* WHAT TO DO: Turn the stretch of the listing from the line containing "At what coordinates should I click to accomplish: Click the Plan" through the line containing "click(133, 11)" into a numbered list, leaving out any blank lines.

* RECORDS:
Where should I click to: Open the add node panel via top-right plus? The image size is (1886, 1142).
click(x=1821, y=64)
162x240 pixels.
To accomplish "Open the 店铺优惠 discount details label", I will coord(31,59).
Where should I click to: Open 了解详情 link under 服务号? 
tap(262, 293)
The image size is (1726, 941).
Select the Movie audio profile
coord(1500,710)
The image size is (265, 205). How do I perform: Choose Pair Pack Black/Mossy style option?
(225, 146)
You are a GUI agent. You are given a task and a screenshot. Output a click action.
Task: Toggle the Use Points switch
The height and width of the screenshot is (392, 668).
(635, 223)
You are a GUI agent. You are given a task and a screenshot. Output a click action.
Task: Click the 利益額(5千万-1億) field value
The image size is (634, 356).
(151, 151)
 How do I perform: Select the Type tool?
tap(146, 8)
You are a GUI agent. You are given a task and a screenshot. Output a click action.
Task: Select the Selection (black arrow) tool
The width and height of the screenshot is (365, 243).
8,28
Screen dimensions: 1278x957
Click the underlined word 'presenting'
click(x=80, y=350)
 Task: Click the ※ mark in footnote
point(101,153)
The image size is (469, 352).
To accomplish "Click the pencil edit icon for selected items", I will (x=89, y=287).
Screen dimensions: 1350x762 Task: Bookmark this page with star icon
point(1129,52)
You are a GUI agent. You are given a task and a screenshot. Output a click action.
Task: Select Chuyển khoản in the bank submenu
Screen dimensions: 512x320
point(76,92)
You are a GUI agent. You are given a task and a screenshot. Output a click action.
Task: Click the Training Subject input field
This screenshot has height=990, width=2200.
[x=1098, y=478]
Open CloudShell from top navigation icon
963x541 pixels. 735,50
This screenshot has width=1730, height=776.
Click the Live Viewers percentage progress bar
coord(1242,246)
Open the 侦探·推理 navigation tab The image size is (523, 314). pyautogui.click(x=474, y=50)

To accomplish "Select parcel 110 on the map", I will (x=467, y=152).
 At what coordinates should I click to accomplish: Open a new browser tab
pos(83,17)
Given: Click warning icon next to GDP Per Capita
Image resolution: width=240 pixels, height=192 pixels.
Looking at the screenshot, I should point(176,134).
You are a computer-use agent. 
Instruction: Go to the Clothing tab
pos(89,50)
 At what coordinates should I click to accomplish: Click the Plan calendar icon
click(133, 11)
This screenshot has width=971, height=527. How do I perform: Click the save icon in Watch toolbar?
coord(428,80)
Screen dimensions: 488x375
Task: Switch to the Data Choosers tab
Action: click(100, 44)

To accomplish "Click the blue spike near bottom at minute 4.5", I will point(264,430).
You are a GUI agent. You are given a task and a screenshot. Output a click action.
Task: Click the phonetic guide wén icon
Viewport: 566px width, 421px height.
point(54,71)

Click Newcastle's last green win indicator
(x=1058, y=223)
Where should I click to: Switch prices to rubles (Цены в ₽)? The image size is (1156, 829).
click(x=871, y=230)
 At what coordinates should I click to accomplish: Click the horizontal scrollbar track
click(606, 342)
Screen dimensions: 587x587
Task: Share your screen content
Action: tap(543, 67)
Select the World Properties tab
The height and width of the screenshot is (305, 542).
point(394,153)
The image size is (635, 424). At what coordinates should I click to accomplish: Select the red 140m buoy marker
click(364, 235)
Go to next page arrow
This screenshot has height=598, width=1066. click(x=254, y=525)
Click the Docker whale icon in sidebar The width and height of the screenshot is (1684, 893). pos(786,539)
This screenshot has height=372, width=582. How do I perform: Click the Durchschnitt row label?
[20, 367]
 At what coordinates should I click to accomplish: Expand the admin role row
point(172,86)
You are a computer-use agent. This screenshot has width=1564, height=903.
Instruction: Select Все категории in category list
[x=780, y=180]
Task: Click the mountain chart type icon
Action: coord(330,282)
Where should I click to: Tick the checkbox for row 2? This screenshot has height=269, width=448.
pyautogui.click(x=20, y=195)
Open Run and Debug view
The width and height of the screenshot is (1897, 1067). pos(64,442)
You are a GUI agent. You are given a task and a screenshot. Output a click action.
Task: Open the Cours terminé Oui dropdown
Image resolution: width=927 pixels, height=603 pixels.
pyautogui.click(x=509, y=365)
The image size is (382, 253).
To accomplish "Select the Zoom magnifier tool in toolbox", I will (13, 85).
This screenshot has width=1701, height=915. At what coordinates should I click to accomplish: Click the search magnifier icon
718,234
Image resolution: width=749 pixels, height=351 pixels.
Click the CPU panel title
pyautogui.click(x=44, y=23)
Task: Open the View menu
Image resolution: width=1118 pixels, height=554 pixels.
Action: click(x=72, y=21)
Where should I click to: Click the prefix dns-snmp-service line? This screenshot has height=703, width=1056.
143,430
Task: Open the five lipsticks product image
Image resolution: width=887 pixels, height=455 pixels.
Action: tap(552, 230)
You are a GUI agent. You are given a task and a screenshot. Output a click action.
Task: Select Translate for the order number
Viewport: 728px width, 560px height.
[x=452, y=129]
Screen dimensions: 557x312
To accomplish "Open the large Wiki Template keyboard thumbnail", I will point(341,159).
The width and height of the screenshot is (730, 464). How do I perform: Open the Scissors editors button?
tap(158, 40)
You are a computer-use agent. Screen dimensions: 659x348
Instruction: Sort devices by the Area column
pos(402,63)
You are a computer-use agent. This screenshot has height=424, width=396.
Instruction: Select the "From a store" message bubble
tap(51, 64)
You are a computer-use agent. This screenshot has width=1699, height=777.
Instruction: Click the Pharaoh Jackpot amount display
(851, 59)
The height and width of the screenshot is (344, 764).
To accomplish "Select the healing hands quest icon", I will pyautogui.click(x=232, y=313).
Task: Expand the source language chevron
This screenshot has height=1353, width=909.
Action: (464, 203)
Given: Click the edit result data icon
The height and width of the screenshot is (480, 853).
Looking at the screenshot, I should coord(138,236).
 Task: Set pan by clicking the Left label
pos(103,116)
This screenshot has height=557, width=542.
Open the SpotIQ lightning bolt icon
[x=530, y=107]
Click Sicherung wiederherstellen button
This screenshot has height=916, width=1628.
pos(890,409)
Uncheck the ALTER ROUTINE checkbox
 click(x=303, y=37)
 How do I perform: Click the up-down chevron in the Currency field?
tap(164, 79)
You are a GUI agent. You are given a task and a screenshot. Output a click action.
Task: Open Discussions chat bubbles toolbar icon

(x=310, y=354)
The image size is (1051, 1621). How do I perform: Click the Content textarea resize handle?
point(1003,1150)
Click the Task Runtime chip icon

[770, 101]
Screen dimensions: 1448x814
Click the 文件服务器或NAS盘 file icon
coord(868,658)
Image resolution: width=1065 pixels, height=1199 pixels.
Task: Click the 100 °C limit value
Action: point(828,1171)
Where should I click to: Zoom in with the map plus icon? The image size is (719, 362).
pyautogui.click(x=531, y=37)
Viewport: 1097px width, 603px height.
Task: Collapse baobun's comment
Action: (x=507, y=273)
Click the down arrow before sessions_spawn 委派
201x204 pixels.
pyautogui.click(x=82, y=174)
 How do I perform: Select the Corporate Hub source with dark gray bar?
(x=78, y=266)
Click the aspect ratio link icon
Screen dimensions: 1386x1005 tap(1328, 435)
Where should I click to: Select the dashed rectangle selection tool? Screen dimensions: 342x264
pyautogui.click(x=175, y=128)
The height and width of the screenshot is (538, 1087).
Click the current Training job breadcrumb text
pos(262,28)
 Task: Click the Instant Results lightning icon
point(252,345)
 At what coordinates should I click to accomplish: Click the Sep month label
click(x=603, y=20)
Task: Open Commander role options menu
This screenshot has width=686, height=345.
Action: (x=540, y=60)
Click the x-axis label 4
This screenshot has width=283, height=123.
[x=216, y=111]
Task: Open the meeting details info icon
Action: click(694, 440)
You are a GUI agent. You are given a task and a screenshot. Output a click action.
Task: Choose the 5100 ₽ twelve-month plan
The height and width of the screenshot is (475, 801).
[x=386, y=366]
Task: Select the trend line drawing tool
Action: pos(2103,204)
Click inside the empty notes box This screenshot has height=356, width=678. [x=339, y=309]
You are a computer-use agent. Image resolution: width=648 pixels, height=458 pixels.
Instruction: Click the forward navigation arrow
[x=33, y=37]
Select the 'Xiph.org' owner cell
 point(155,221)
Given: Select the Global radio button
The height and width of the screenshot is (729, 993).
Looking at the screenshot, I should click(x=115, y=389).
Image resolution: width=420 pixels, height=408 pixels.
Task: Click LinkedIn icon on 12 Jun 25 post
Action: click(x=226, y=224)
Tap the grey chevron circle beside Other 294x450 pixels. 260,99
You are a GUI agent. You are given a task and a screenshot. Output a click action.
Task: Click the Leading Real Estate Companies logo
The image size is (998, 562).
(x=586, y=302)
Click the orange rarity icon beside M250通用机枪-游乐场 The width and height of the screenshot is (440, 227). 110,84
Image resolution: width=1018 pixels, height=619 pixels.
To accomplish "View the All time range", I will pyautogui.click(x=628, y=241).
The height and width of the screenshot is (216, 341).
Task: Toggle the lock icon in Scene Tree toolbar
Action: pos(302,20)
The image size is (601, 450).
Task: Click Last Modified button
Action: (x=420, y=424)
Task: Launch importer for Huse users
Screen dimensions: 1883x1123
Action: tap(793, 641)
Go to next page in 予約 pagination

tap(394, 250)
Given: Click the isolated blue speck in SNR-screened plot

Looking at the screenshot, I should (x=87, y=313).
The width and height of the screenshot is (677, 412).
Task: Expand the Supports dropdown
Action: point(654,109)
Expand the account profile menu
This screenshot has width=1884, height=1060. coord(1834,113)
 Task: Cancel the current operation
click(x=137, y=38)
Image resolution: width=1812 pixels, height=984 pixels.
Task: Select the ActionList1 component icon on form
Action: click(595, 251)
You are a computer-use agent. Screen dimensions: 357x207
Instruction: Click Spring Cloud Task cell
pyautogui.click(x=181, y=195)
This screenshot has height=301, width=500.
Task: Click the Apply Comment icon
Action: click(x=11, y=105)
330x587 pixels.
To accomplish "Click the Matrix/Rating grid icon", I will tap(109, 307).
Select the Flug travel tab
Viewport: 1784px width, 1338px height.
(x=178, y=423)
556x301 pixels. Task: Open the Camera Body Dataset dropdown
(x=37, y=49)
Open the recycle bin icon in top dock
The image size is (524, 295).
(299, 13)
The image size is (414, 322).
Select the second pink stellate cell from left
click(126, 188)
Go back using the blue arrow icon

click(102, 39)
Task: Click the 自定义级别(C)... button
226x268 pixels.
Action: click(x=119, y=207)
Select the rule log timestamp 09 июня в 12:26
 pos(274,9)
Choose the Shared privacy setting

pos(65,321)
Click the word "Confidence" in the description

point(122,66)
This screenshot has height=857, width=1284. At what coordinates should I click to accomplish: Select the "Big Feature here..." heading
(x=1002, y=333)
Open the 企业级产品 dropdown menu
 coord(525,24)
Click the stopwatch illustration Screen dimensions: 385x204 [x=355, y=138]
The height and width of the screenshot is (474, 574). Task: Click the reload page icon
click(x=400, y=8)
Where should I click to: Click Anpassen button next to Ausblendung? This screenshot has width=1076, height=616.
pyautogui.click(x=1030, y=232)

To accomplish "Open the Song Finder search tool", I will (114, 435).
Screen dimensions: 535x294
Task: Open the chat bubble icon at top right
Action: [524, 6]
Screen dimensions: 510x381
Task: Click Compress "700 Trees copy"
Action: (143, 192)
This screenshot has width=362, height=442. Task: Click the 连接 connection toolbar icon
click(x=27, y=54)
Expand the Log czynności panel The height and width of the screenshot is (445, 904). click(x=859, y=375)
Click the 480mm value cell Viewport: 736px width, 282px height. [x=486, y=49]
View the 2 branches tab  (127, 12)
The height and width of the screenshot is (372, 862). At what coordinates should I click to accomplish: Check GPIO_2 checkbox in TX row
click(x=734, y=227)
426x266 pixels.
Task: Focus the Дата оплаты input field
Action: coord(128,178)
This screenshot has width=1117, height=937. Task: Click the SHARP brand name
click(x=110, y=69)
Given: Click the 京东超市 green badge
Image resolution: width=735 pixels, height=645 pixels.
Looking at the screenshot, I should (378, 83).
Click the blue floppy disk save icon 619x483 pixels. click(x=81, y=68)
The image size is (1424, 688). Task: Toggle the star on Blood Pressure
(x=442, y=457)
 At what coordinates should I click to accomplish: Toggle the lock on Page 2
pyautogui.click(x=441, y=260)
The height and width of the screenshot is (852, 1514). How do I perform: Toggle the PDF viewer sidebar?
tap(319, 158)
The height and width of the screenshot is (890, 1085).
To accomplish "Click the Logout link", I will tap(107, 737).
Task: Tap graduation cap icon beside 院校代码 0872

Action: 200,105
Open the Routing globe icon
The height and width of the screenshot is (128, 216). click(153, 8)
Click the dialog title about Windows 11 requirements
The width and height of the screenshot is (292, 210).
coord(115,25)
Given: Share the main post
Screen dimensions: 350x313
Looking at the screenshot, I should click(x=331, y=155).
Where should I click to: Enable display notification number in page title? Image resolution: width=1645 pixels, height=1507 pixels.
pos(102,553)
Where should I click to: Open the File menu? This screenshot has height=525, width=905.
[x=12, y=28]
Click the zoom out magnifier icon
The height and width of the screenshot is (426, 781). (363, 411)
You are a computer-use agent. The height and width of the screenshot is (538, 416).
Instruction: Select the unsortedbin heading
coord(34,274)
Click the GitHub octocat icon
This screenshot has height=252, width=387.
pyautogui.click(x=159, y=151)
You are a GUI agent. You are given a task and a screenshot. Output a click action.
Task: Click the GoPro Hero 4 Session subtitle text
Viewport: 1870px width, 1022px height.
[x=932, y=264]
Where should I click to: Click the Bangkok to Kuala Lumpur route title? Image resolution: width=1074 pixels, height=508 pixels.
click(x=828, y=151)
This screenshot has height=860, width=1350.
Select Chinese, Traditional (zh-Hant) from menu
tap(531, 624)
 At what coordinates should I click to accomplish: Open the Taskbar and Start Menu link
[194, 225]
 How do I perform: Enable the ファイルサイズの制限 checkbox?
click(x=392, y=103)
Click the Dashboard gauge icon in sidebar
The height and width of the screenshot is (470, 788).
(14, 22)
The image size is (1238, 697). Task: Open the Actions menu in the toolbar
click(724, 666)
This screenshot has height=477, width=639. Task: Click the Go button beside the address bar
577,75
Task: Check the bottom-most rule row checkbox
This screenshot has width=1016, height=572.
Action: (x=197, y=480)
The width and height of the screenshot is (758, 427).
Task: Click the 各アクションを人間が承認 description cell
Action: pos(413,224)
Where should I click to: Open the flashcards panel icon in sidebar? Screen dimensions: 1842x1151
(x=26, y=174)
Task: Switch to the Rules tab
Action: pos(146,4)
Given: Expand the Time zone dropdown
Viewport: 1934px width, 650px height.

* SOLUTION BELOW:
1.  At what coordinates should I click to accomplish: Click the Plan calendar icon
2. click(133, 11)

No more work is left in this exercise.